WHAT YOU NEED TO DO :: Copy out the Husqvarna 362XP thread below word for word, from its title line to the final poster's name.

PAGE EXCERPT ::
# Husqvarna 362XP



## HUSKYMAN (Feb 14, 2008)

Is anyone running one of these saws? Other than being about a half pound too heavy it looks like a good saw on paper. I never hear anything about them and was wondering why


----------



## computeruser (Feb 14, 2008)

The current version? Isn't it just a small jug/slug on a 372 chassis and crank? Yeah, I think I'd skip the -62 and go the distance to the -72...


----------



## SawTroll (Feb 15, 2008)

For some reason they _are_ a tad lighter then the 372s (at least the older ones with the small bar mount), but not enough to be tempting - still a pound+ heavier than the MS361, and much bulkier.


I believe the weight difference is in the crankcase, even though the replacements listed in the IPLs are the same. I can't prove it, but it is not a pure guess either.....


----------



## Former Saw Builder (Feb 15, 2008)

HUSKYMAN said:


> Is anyone running one of these saws? Other than being about a half pound too heavy it looks like a good saw on paper. I never hear anything about them and was wondering why



I bought one last year from Amick's and it is a great saw but if I had it to do all over I probably would just buy another 372...


----------



## taplinhill (Feb 15, 2008)

MATERIAL PROVIDED ::

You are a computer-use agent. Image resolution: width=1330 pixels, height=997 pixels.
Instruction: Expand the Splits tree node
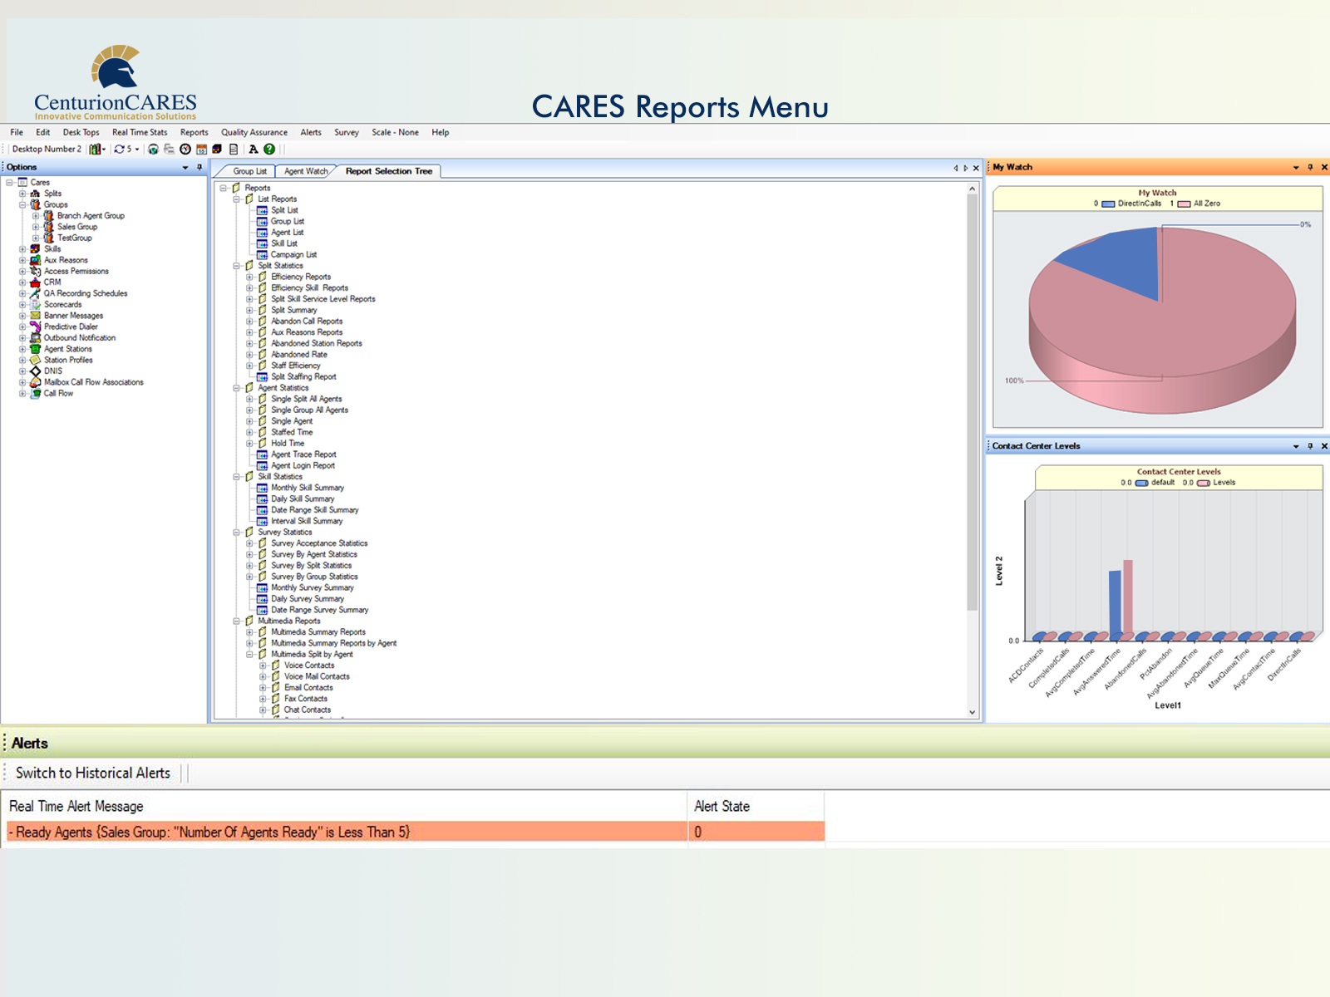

EXERCISE RESULT ::
# Husqvarna 362XP



## HUSKYMAN (Feb 14, 2008)

Is anyone running one of these saws? Other than being about a half pound too heavy it looks like a good saw on paper. I never hear anything about them and was wondering why


----------



## computeruser (Feb 14, 2008)

The current version? Isn't it just a small jug/slug on a 372 chassis and crank? Yeah, I think I'd skip the -62 and go the distance to the -72...


----------



## SawTroll (Feb 15, 2008)

For some reason they _are_ a tad lighter then the 372s (at least the older ones with the small bar mount), but not enough to be tempting - still a pound+ heavier than the MS361, and much bulkier.


I believe the weight difference is in the crankcase, even though the replacements listed in the IPLs are the same. I can't prove it, but it is not a pure guess either.....


----------



## Former Saw Builder (Feb 15, 2008)

HUSKYMAN said:


> Is anyone running one of these saws? Other than being about a half pound too heavy it looks like a good saw on paper. I never hear anything about them and was wondering why



I bought one last year from Amick's and it is a great saw but if I had it to do all over I probably would just buy another 372...


----------



## taplinhill (Feb 15, 2008)